You are viewing a plain text version of this content. The canonical link for it is here.
Posted to issues@spark.apache.org by "Joseph K. Bradley (JIRA)" <ji...@apache.org> on 2016/10/31 18:14:59 UTC

[jira] [Commented] (SPARK-15784) Add Power Iteration Clustering to spark.ml

    [ https://issues.apache.org/jira/browse/SPARK-15784?page=com.atlassian.jira.plugin.system.issuetabpanels:comment-tabpanel&focusedCommentId=15622915#comment-15622915 ] 

Joseph K. Bradley commented on SPARK-15784:
-------------------------------------------

[~wangmiao1981] Sorry for the slow response here.  I do want us to add PIC to spark.ml, but we should discuss the design before the PR.  Could you please close the PR for now but save the branch to re-open after discussion?

Let's have a design discussion first.

I agree that the big issue is that there isn't a clear way to make predictions on new data points.  In fact, I've never heard of people trying to do so.  Has anyone else?

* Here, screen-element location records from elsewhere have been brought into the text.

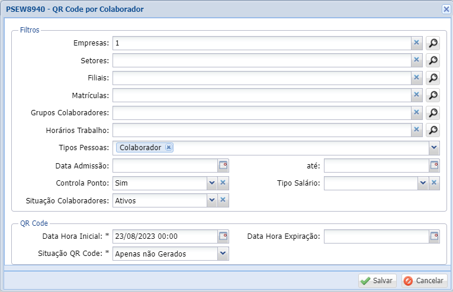Open the Situação QR Code dropdown

223,254
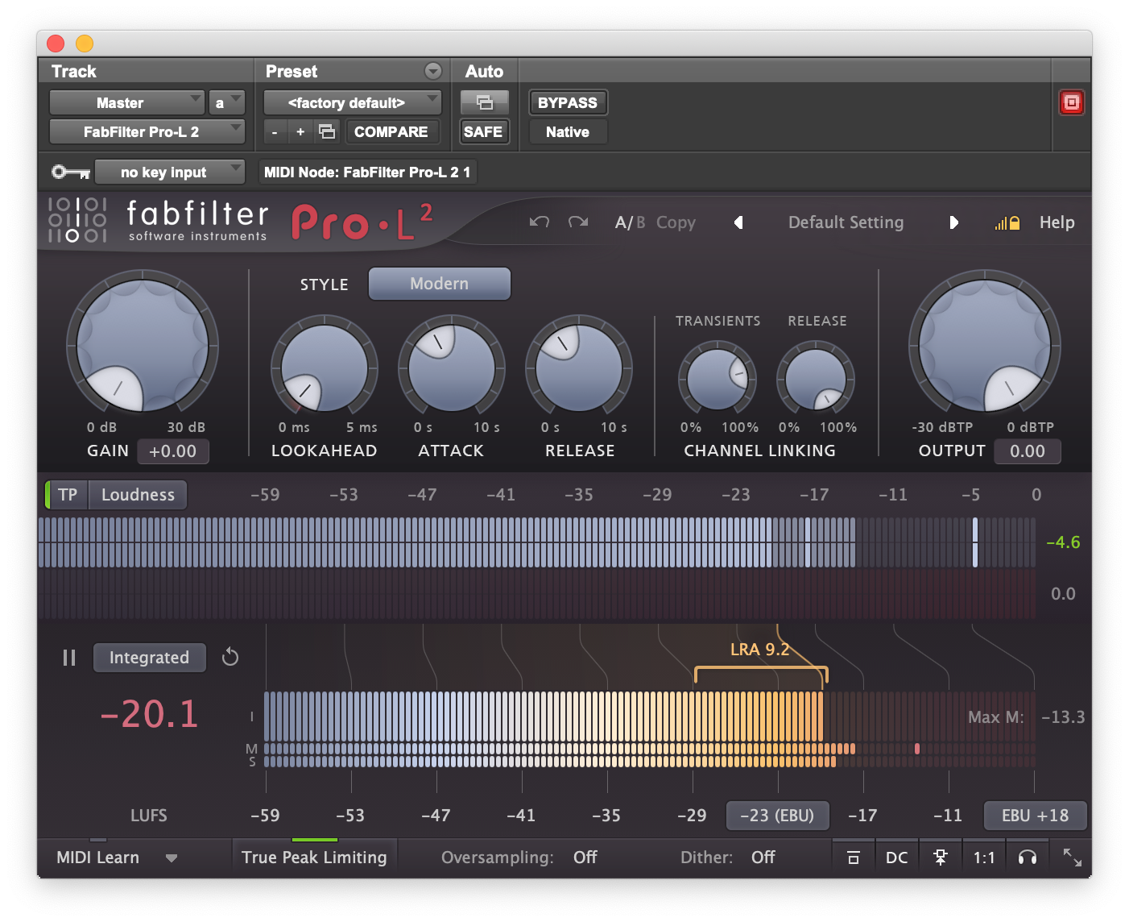The image size is (1129, 922).
Task: Click the COMPARE button
Action: pyautogui.click(x=391, y=131)
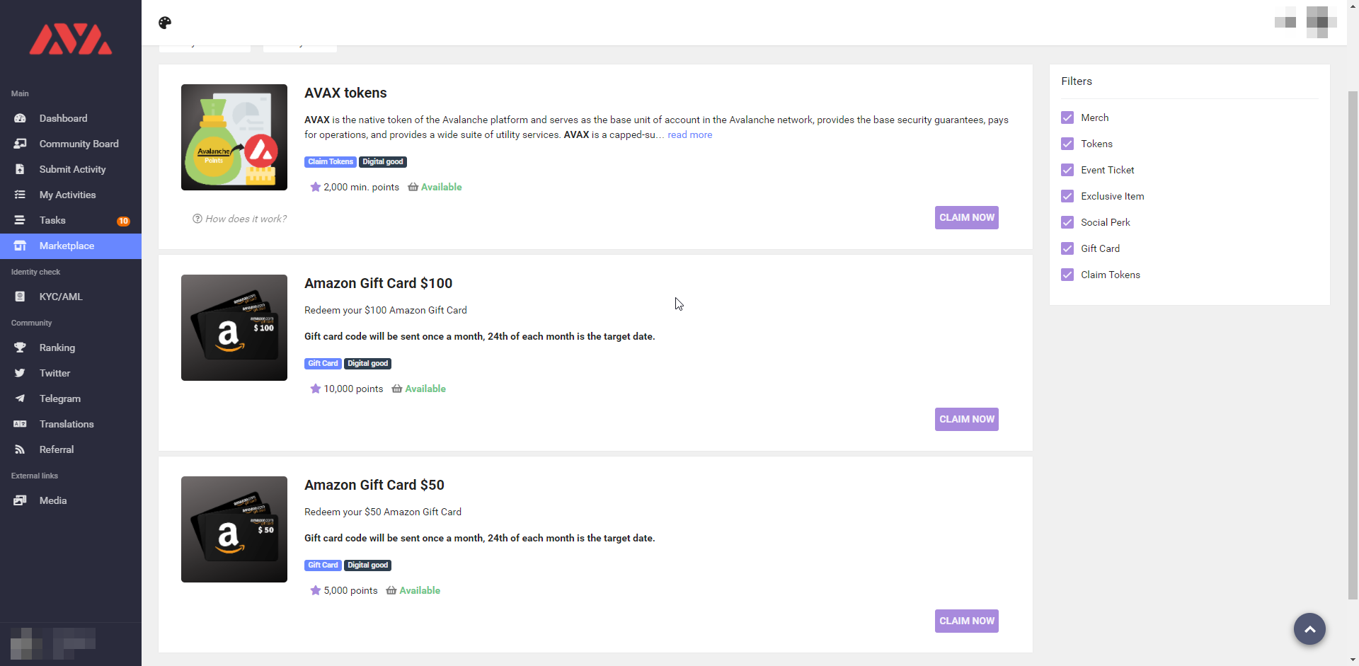The image size is (1359, 666).
Task: Click the scroll-to-top arrow button
Action: 1309,628
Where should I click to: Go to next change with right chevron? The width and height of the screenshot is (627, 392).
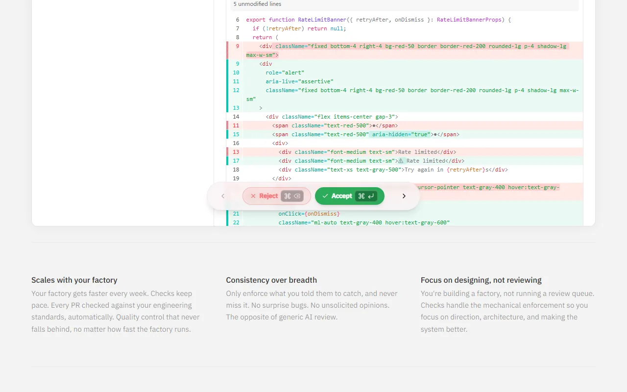[404, 196]
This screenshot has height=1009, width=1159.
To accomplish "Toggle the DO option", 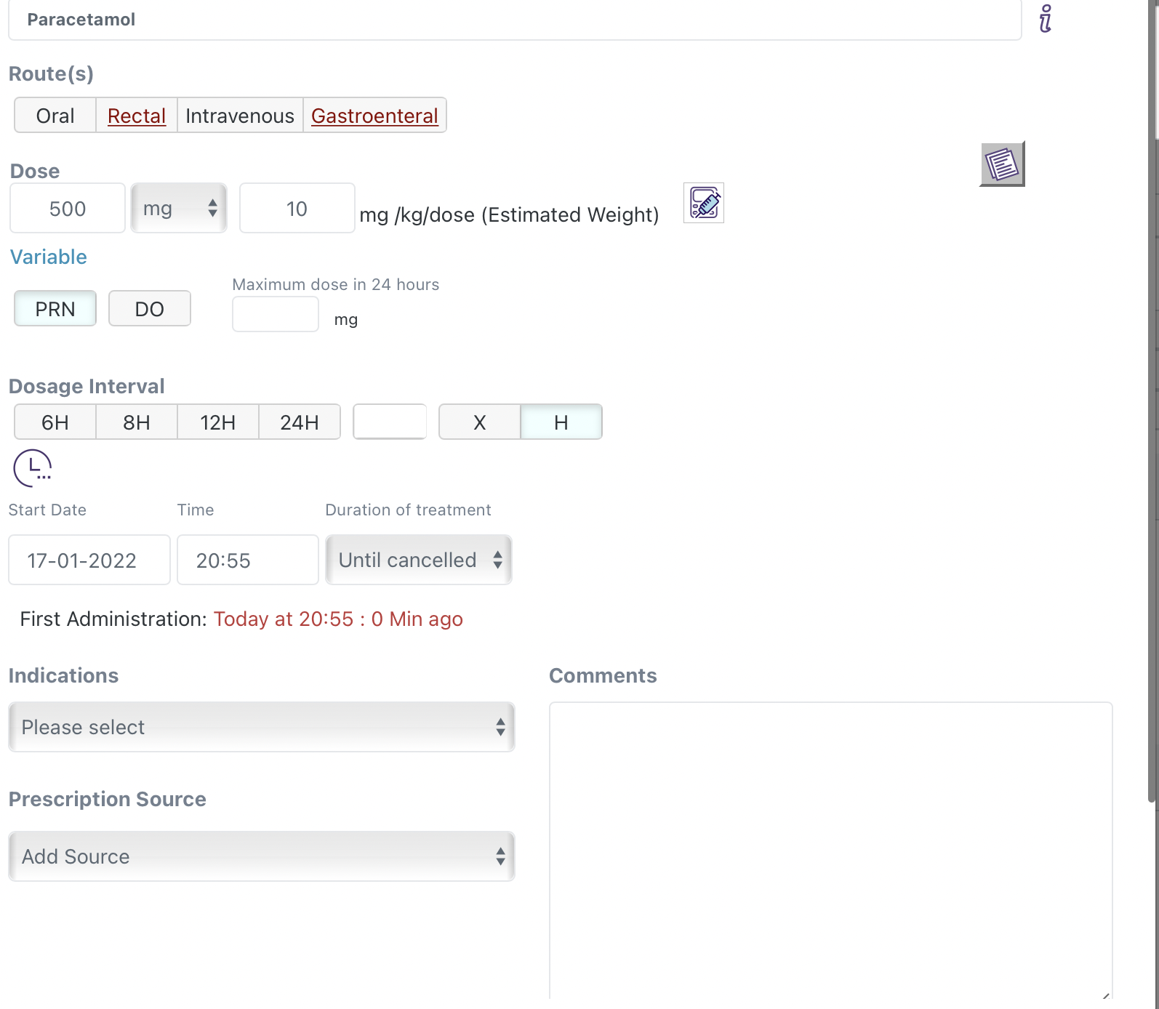I will point(150,309).
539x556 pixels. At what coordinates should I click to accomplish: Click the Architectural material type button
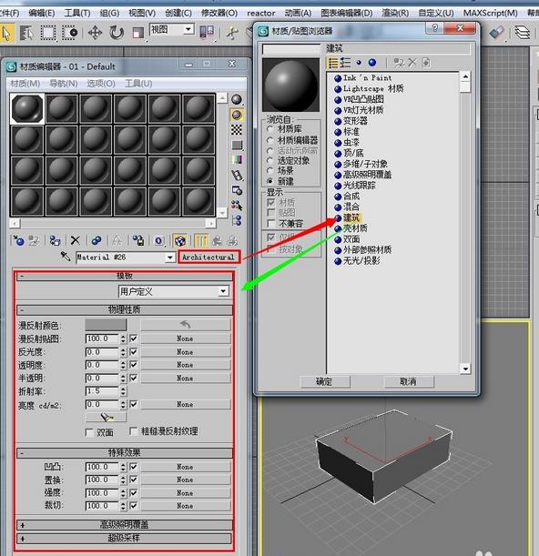tap(208, 258)
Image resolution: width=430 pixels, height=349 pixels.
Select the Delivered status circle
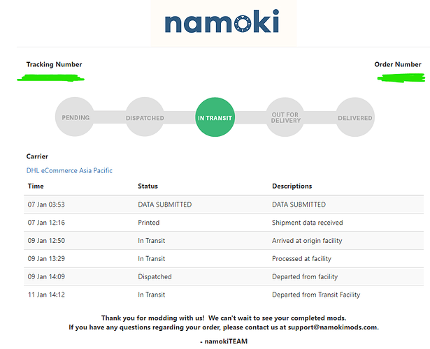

Assuming that prediction is not meaningful for PIC, then I don't think the algorithm fits within the Pipeline framework, though it's debatable.  I see a few options:
* Put PIC in Pipelines as a Transformer, not an Estimator.  We would just need to document that it is a very expensive Transformer.
* Put PIC in spark.ml as a static method.  We may have to do this anyways to support all of spark.mllib's Statistics.
* Put PIC in GraphFrames (and push harder for GraphFrames to be merged back into Spark, which will include a much longer set of improvements).

My top choice is PIC as a Transformer.  What do you think?

CC [~yanboliang] [~sethah] [~mlnick] opinions?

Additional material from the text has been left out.